Benedict Cumberbatch and Martin Freeman in the first look picture from next year's Sherlock special (BBC)

The actor, who plays pub landlord Mick Carter in the long-running soap, said: "There is a niche for what I do. And there's a demographic for Benedict. But it means that he's more likely to get roles in Hollywood and I'm more likely to stay living in Debden [he has a house in the Essex footballer belt]. In this country, he has got utmost respect, but if he walked into a pub, he'd get annihilated by geezers.
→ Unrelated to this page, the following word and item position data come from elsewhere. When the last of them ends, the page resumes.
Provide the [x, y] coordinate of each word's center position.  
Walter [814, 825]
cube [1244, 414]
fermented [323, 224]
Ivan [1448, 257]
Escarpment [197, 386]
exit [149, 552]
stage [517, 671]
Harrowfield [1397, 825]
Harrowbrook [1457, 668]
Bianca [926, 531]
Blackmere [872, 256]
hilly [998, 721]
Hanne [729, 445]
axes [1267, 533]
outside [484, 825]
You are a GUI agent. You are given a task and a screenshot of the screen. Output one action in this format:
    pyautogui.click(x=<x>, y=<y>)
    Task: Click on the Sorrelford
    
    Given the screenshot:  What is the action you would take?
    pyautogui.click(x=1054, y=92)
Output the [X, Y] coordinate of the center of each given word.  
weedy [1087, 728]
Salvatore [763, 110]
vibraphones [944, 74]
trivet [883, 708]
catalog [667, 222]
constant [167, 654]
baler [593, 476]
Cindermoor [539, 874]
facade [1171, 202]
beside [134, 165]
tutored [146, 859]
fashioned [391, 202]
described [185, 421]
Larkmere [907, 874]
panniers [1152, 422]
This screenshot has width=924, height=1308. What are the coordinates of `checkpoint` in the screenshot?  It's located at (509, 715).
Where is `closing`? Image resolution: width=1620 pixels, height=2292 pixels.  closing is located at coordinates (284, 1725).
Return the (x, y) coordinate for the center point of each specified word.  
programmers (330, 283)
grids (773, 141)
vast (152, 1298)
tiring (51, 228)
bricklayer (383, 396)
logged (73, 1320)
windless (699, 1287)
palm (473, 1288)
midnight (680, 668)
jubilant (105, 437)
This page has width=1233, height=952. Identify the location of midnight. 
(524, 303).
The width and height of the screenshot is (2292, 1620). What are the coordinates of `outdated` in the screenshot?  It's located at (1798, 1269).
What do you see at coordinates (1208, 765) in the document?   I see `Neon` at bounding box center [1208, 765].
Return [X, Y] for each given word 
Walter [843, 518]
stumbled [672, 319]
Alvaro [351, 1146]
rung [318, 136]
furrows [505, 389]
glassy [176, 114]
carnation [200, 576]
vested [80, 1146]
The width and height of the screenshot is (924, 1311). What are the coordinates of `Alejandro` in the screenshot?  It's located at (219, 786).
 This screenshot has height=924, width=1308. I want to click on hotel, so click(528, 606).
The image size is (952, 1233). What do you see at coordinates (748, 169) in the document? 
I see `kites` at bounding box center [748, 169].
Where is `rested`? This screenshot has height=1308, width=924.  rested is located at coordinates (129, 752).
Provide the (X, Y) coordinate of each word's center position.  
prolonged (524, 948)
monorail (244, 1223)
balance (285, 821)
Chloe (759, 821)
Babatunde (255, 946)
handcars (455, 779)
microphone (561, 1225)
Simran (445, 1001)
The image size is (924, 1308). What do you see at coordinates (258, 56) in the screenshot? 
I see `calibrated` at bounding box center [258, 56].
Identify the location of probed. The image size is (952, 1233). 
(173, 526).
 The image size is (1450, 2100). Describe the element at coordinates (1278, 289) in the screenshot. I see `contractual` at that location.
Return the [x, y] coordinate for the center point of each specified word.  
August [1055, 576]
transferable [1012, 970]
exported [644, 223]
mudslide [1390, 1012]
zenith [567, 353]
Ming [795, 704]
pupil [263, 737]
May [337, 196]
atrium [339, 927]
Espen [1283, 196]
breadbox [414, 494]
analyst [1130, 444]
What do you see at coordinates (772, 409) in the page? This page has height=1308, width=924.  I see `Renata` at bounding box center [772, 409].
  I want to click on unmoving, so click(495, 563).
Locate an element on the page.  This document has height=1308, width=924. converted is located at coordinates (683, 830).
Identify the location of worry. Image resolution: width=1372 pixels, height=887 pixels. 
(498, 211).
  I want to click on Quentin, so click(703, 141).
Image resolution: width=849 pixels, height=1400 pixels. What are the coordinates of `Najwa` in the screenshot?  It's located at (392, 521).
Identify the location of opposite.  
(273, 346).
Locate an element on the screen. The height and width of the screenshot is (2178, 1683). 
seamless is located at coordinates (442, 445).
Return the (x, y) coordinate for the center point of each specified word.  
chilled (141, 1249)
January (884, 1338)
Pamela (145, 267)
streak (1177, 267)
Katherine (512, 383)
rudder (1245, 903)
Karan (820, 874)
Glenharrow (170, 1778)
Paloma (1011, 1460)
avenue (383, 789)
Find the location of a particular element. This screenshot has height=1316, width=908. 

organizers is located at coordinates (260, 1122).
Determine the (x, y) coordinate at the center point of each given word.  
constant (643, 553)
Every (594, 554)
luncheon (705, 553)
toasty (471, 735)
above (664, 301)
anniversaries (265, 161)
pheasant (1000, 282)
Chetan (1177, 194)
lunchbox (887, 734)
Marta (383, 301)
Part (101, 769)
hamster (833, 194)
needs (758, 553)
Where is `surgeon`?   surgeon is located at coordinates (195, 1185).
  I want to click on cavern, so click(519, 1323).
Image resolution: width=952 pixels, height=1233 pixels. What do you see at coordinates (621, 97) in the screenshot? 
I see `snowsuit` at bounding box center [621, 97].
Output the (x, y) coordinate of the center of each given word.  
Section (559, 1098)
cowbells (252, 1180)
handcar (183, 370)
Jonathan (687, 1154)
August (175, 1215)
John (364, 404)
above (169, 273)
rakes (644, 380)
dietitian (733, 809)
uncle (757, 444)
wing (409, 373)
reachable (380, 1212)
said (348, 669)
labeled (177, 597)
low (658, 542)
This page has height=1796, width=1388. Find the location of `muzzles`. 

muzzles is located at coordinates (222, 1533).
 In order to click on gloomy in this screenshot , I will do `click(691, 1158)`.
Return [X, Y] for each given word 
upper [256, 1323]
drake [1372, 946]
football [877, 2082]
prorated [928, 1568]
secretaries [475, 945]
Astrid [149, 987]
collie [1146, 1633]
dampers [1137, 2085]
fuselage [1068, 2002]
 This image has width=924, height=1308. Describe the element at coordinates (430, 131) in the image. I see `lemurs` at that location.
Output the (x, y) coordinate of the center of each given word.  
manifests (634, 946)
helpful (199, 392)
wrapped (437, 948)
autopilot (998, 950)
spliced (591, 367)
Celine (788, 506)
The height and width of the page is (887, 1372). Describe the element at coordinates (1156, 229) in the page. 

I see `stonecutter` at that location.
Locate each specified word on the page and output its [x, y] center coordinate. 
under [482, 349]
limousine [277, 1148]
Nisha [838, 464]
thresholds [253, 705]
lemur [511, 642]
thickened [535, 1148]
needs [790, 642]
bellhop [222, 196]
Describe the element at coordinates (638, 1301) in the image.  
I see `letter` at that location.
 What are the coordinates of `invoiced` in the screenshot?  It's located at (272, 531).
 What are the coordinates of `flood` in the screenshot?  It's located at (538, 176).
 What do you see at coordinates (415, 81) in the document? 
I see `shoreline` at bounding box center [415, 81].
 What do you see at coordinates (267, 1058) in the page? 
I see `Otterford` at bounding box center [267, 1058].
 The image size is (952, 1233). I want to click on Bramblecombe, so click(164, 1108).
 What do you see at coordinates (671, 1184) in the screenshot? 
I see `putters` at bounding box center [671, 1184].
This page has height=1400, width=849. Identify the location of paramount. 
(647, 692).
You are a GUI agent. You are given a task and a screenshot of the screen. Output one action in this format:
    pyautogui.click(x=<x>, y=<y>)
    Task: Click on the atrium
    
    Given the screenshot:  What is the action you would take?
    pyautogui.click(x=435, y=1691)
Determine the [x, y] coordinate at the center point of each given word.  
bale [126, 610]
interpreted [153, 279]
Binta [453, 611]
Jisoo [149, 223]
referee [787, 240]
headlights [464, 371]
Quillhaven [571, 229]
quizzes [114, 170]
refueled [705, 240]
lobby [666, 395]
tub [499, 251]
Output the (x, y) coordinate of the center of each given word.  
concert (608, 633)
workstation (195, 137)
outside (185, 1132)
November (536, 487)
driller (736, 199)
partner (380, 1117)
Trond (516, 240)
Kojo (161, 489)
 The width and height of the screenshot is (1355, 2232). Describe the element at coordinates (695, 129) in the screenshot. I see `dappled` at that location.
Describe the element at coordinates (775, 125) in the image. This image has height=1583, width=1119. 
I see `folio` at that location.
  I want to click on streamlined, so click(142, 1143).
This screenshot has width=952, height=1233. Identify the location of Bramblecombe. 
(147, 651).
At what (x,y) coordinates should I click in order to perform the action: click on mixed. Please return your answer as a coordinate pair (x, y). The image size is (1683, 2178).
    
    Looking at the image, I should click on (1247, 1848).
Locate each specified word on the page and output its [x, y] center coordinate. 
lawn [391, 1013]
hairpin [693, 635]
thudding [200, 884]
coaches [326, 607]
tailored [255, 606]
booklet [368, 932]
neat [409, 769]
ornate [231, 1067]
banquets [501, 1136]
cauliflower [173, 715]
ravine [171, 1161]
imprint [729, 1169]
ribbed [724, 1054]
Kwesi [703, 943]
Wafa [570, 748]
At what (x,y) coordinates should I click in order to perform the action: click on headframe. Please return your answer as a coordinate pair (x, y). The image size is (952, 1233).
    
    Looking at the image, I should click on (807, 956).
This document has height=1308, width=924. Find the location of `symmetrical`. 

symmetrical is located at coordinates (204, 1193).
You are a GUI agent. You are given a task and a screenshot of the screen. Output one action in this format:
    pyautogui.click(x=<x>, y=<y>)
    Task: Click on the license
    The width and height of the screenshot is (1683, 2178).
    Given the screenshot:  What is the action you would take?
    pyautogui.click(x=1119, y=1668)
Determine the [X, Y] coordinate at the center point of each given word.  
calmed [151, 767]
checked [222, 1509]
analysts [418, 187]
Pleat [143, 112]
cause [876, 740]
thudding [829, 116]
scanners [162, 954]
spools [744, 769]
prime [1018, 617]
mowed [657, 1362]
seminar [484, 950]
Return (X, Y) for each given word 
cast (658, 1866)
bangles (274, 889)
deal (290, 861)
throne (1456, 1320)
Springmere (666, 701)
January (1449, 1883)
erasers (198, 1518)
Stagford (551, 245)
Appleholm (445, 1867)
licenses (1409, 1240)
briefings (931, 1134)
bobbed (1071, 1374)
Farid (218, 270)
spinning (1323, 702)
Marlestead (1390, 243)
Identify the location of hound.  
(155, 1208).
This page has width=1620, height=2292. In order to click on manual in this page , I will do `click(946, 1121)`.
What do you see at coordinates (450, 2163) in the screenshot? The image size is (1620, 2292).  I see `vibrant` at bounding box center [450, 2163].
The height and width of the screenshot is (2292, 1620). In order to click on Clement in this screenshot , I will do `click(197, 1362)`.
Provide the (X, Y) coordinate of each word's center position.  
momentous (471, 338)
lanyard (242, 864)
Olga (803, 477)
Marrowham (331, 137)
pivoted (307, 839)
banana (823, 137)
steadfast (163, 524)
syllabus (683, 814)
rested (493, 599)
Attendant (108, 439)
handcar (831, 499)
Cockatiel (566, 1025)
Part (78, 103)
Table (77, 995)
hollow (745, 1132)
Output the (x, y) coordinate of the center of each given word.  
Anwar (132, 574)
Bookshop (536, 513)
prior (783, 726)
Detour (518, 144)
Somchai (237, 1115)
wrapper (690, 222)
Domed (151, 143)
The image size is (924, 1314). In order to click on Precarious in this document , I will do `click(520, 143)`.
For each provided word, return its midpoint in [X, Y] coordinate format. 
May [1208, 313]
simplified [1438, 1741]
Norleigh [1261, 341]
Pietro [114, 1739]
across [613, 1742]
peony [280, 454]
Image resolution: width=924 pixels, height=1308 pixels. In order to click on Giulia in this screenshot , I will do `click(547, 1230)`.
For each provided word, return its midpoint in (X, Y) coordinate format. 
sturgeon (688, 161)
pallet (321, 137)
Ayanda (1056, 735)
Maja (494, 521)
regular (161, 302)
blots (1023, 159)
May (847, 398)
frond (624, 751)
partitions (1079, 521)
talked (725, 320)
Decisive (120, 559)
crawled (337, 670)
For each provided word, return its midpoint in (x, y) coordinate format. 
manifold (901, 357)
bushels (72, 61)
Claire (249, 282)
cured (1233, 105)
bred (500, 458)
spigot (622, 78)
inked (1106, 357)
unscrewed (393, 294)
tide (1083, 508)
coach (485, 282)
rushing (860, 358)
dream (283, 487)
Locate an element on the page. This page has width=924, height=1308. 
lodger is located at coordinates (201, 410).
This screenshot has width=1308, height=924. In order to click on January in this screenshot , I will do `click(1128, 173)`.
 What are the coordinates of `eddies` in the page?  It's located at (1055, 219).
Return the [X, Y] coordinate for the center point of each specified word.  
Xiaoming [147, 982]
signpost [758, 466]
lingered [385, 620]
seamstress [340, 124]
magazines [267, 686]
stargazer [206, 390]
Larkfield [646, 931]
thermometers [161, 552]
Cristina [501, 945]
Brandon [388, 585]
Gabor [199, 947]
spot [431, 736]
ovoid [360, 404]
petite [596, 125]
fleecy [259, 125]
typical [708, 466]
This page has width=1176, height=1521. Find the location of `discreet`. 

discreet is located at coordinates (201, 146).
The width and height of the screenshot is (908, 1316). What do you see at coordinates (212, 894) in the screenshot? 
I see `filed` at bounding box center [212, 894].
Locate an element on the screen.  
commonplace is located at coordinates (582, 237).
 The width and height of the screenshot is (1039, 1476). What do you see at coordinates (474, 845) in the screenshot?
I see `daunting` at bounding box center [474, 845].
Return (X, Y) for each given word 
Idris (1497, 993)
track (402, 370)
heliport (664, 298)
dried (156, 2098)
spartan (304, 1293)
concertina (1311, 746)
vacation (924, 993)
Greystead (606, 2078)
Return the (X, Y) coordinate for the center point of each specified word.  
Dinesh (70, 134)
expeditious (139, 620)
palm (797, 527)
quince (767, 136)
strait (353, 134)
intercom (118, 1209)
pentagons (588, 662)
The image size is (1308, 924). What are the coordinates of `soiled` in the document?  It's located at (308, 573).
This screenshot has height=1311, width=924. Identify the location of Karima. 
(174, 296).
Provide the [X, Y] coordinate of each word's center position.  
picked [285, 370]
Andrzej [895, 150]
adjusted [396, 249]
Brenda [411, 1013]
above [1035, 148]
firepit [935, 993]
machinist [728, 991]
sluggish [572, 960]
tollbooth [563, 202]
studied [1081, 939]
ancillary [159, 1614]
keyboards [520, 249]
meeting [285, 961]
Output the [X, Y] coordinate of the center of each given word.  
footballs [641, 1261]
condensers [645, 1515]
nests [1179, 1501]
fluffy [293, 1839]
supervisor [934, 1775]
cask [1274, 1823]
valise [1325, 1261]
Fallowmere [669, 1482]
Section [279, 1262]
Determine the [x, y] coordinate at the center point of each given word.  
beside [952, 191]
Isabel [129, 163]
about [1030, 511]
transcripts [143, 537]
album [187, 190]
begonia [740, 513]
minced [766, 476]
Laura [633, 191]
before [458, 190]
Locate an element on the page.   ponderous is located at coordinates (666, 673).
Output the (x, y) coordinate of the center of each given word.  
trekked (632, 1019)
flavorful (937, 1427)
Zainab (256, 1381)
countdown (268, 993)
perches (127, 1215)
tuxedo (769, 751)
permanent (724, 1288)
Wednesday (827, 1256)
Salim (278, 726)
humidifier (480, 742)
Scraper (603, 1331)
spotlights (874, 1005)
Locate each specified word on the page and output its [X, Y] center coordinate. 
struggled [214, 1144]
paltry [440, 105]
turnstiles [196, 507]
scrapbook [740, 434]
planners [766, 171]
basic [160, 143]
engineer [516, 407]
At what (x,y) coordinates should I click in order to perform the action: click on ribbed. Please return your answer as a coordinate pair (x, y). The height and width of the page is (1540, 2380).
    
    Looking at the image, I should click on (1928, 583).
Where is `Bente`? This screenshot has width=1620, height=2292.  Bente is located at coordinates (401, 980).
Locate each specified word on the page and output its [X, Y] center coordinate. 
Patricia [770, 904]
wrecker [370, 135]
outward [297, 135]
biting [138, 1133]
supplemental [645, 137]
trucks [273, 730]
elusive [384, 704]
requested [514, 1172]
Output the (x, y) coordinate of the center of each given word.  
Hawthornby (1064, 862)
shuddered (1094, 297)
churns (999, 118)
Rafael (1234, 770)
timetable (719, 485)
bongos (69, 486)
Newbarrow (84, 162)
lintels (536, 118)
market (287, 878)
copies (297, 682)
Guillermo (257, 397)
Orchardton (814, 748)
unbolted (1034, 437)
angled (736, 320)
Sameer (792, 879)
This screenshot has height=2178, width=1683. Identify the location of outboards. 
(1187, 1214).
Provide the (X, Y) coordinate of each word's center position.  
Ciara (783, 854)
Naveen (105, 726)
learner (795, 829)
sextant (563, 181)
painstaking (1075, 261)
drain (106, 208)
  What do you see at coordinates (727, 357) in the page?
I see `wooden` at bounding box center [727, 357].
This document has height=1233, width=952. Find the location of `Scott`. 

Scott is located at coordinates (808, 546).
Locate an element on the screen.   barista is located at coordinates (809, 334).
He'd be bullied."

But Dyer blamed himself for becoming "a parody of myself and my own worst enemy" by trading on his cockney hard man image after a stint at the National Theatre.

He said: "I was working at the National, so you can't get more credible acting work anywhere in the world. But I was earning £350 a week. I was skint. So I ended up doing All Star Mr And Mrs and some series about hard men. I had children to feed, but I cringe at those documentaries now.

"Also, you had my films being sold on this image of me as a working-class gangster, even when I was trying to do something different. I did a film called Borstal Boy about a homosexual male in the 1940s and they repackaged it with a picture of me in The Football Factory on the front to make people think it was like Scum.

"There's only so much the audience will take before they feel cheated. And who's the face of it all? Who's the brand? Me. But I allowed all that to happen."